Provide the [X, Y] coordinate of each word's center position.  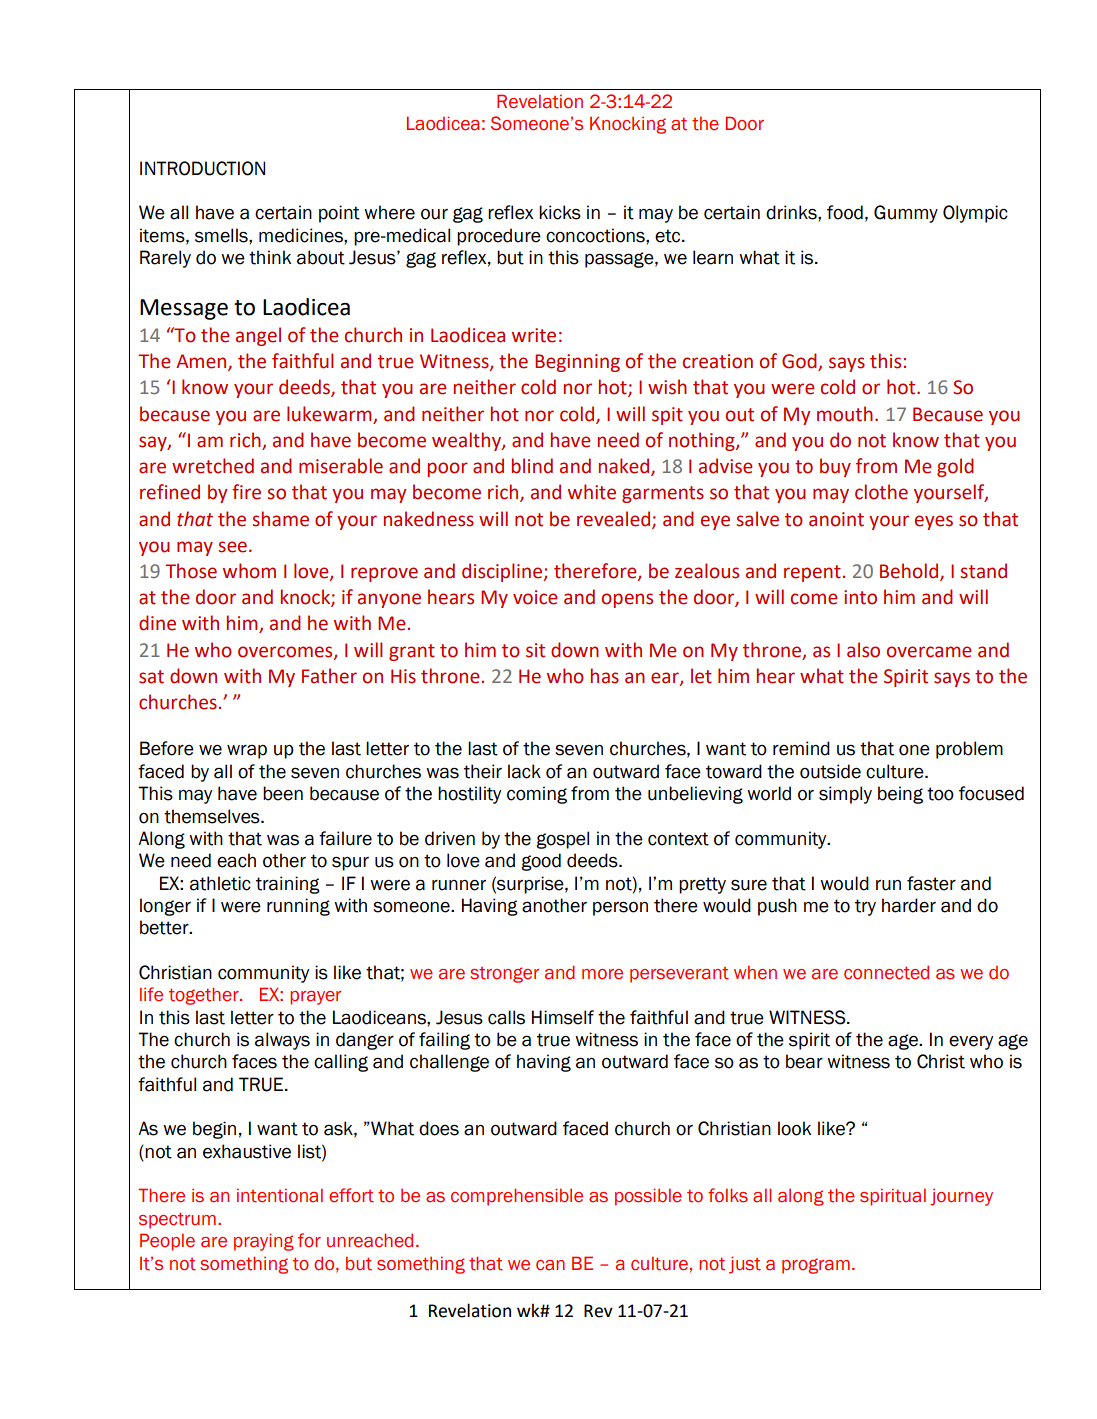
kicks [560, 212]
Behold [910, 572]
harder [909, 905]
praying [264, 1242]
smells [222, 235]
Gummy [906, 214]
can [550, 1265]
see [232, 547]
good [541, 862]
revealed [615, 519]
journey [961, 1197]
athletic [220, 883]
# # #
## Exercise prompt:
Give the items from the line with "smells [222, 235]" through the end of the items as a two-column CSV with the columns word and center. Make one row per item, with its text and its answer each in a single quoted field and any line breaks turned into spaces.

## Response:
word,center
"smells","[222, 235]"
"Gummy","[906, 214]"
"can","[550, 1265]"
"see","[232, 547]"
"good","[541, 862]"
"revealed","[615, 519]"
"journey","[961, 1197]"
"athletic","[220, 883]"